### WORK REQUEST
One number is the whole answer: the tally of lines in the records that include the word "agent".

### Pixel coordinate grounding data
__________________________________________________

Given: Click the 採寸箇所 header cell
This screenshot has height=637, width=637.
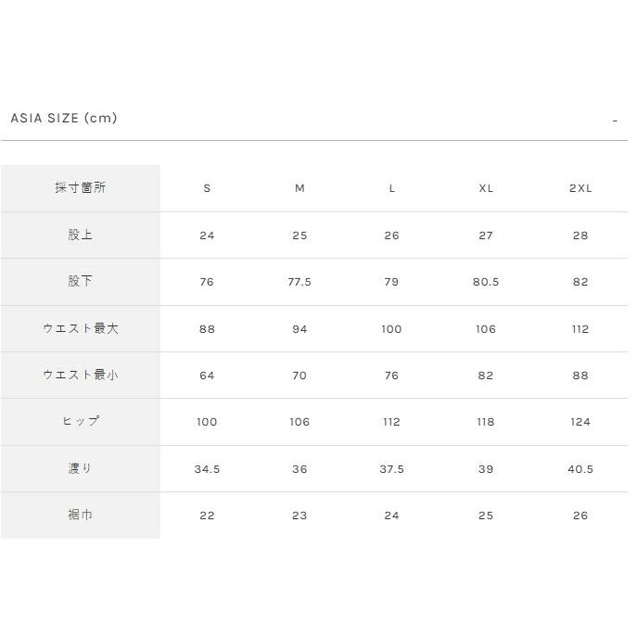Looking at the screenshot, I should (x=81, y=188).
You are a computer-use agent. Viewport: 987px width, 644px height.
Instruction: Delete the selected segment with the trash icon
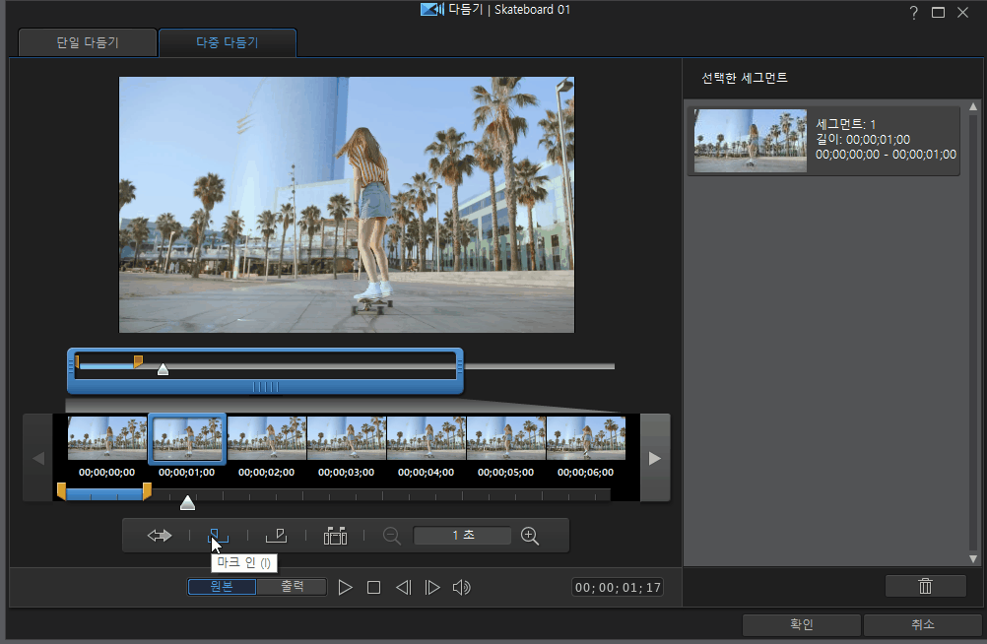[x=925, y=586]
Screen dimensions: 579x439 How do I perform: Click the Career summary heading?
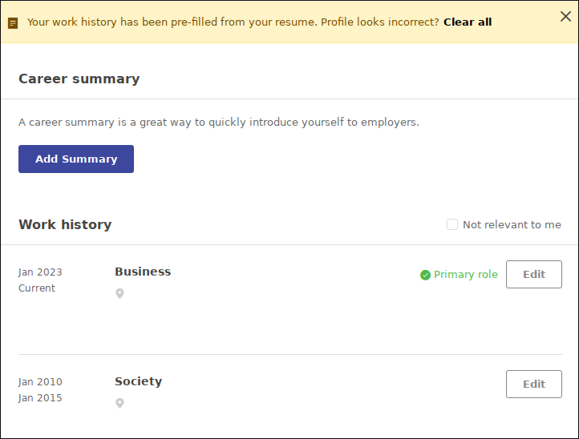click(x=79, y=79)
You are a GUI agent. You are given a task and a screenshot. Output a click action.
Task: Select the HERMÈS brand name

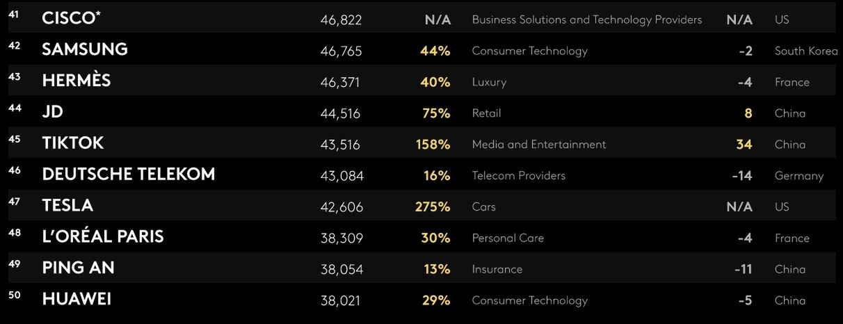(77, 81)
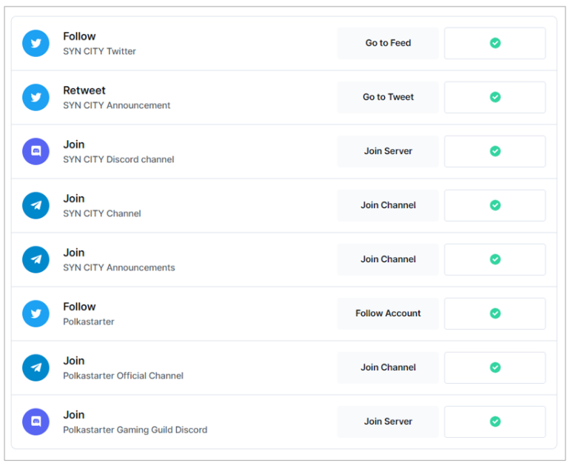Click Join Channel for SYN CITY Announcements
Image resolution: width=572 pixels, height=469 pixels.
388,259
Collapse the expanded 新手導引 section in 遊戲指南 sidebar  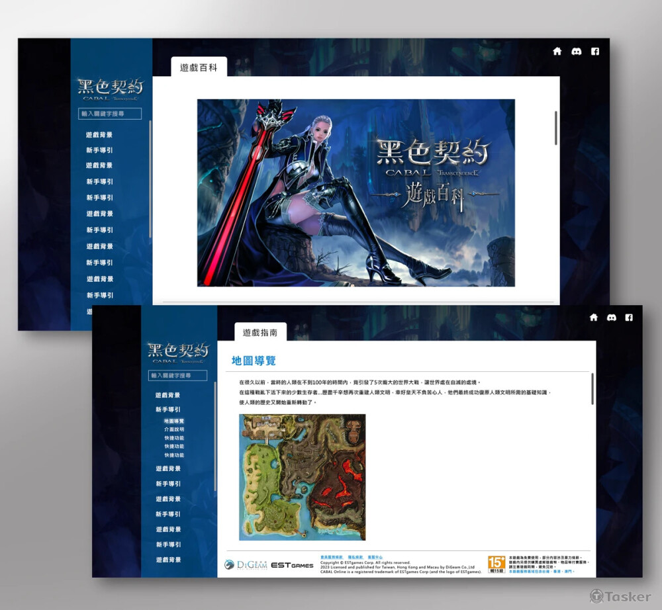(x=168, y=410)
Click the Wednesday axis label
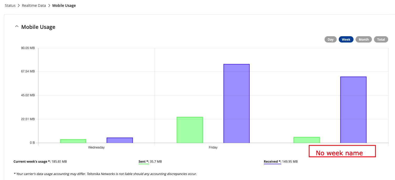 (x=96, y=147)
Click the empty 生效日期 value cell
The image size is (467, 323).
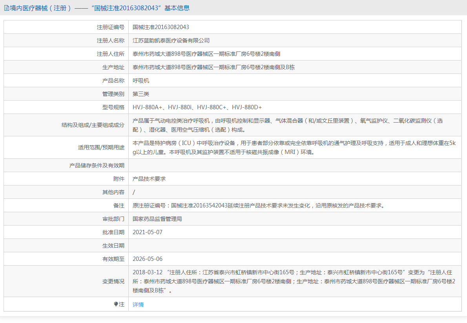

__________________________________________________

### SOLUTION TO THIS EXERCISE
2